» Exercise tasks:
[A] Decide whether each statement agrees with the passage about Sister Mary, answering yes or no and quoting the words of the passage that settle it: (i) Sister Mary came to the United States in 1980. (ii) Sister Mary earned her master's in social work from St. John's College. (iii) Sister Mary served at Our Lady's Manor in Dublin for 16 years.
[B] Write out the portion of the passage about Sister Mary starting with "Sister Mary obtained" and going on through "to New York.".

» Excerpted passage:
Like the Carmelite’s foundress, Sister Mary was born in Ireland. Originally from Tipperary, she grew up Catholic with her six siblings. One summer in high school, her aunt asked Sister Mary to come visit and work at Our Lady’s Manor in Dalkey, outside Dublin, where some of the Carmelite sisters were also stationed. 

“I just loved it so much,” she recalled. “It was the joy and the prayfulness of the sisters. I said, ‘I don’t know what they have, but I want it!’ ”

Growing up, Sister Mary’s grandparents also lived with her family. That early exposure to caring for the elderly helped her along her vocation journey. 

“Mother (Mary Angeline Teresa) very much wanted the mission to be caring for the elderly, and she said it’s like taking the hand of the aging person and giving life. Everybody can do the work, but not everybody can bring Jesus. We instill that.”

In 1980, Sister Mary came to the United States to join the sisterhood. It wasn’t without difficulty to leave her country and family behind. A self-described “home bird,” she knew going away would be hard. In the end, it was the right decision. 

“One of the things I have learned in religious life is that God won’t ask you to do something without the grace to do it,” she said. “It was a new culture and a new country, but I don’t regret that I have learned so much.” 

Sister Mary obtained a bachelor’s in human services and minor in social work from St. John’s College in Queens, and a master’s in social work from Adelphi University in Garden City, N.Y. She spent 16 years in New York after final profession before returning to Ireland to serve in Our Lady’s Manor in Dublin for 19 years as a licensed social worker and psychotherapist. In 2015, she was appointed vocations director and returned to New York. 

Sister Mary calls it a “fantastic grace” to serve those at the end of their life. “If somebody is dying, we never want someone to die alone.”

[Entries on target coordinates]

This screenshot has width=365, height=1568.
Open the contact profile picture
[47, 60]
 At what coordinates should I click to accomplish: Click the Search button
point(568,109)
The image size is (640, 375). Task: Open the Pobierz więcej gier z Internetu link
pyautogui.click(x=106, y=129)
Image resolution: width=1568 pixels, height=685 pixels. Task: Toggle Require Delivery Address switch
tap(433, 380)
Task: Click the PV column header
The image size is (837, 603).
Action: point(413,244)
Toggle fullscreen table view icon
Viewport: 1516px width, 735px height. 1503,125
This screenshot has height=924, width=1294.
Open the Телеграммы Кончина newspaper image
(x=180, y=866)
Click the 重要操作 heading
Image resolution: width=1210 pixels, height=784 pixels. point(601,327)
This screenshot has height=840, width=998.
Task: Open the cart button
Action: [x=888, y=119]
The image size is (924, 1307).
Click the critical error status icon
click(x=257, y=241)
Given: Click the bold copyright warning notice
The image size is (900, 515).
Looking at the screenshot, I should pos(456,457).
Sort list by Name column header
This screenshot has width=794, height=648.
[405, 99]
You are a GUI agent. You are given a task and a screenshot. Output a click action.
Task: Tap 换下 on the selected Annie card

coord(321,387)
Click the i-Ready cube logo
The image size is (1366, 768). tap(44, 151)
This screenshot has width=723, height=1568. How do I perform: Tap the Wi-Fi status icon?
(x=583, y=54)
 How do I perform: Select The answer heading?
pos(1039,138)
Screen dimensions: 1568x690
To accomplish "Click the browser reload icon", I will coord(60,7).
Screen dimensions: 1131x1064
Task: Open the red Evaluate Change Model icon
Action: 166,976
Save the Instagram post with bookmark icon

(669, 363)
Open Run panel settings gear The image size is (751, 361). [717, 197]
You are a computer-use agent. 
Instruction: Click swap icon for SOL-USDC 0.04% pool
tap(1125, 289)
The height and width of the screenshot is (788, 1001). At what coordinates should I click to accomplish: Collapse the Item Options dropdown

» Exercise responses:
[A]
(i) Yes: "In 1980, Sister Mary came to the United States to join the sisterhood."
(ii) No: "a master’s in social work from Adelphi University in Garden City, N.Y."
(iii) No: "returning to Ireland to serve in Our Lady’s Manor in Dublin for 19 years"

[B]
Sister Mary obtained a bachelor’s in human services and minor in social work from St. John’s College in Queens, and a master’s in social work from Adelphi University in Garden City, N.Y. She spent 16 years in New York after final profession before returning to Ireland to serve in Our Lady’s Manor in Dublin for 19 years as a licensed social worker and psychotherapist. In 2015, she was appointed vocations director and returned to New York.